# [EXERCISE]
Of the lines in the data below, count the ones holding the string "menu", and answer with that number only.

......

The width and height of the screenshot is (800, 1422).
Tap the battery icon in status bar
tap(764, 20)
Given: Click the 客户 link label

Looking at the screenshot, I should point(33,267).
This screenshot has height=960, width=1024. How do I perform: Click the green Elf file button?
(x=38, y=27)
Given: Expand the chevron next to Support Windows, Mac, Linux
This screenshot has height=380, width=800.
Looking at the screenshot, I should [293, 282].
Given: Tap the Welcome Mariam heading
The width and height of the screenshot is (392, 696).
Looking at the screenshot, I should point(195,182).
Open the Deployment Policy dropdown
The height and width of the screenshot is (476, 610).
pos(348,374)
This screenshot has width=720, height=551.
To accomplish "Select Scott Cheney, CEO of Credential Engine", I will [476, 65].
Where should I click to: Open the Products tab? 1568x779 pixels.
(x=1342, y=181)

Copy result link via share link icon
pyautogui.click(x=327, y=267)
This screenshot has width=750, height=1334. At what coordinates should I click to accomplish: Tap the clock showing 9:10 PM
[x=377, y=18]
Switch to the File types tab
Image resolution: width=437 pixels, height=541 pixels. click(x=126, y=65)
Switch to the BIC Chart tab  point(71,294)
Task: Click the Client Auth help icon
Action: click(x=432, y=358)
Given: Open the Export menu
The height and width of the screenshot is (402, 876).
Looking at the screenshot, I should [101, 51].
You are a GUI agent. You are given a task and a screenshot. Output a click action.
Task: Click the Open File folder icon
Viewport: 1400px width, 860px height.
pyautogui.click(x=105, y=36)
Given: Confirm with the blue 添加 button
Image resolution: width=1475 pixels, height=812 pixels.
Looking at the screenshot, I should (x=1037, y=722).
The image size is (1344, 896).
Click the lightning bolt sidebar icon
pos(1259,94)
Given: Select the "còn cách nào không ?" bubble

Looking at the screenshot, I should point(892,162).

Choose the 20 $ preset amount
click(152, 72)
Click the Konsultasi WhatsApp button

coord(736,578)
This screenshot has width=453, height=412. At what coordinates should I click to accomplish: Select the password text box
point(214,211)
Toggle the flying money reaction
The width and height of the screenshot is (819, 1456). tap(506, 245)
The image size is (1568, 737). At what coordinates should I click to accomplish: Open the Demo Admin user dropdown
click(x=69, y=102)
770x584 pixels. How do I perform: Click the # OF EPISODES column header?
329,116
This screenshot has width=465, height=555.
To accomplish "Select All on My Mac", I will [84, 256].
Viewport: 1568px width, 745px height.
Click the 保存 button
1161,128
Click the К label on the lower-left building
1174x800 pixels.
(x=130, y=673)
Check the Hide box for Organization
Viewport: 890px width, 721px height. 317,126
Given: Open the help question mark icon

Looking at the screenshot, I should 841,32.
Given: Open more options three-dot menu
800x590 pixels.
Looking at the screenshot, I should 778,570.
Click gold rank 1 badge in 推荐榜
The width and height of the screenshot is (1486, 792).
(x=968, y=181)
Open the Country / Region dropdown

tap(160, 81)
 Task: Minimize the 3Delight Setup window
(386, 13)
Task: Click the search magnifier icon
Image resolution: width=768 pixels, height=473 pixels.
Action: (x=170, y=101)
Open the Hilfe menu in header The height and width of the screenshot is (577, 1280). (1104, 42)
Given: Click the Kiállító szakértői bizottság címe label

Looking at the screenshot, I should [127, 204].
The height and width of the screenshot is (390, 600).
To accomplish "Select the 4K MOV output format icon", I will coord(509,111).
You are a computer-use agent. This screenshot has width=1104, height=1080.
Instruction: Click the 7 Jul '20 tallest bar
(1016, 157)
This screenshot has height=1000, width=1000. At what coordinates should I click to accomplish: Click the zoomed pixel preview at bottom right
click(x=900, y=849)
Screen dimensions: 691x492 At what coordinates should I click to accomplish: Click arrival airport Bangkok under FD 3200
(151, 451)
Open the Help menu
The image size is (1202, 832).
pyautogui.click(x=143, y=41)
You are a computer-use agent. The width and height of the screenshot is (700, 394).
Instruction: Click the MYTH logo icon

......

# [YOUR SOLUTION]
4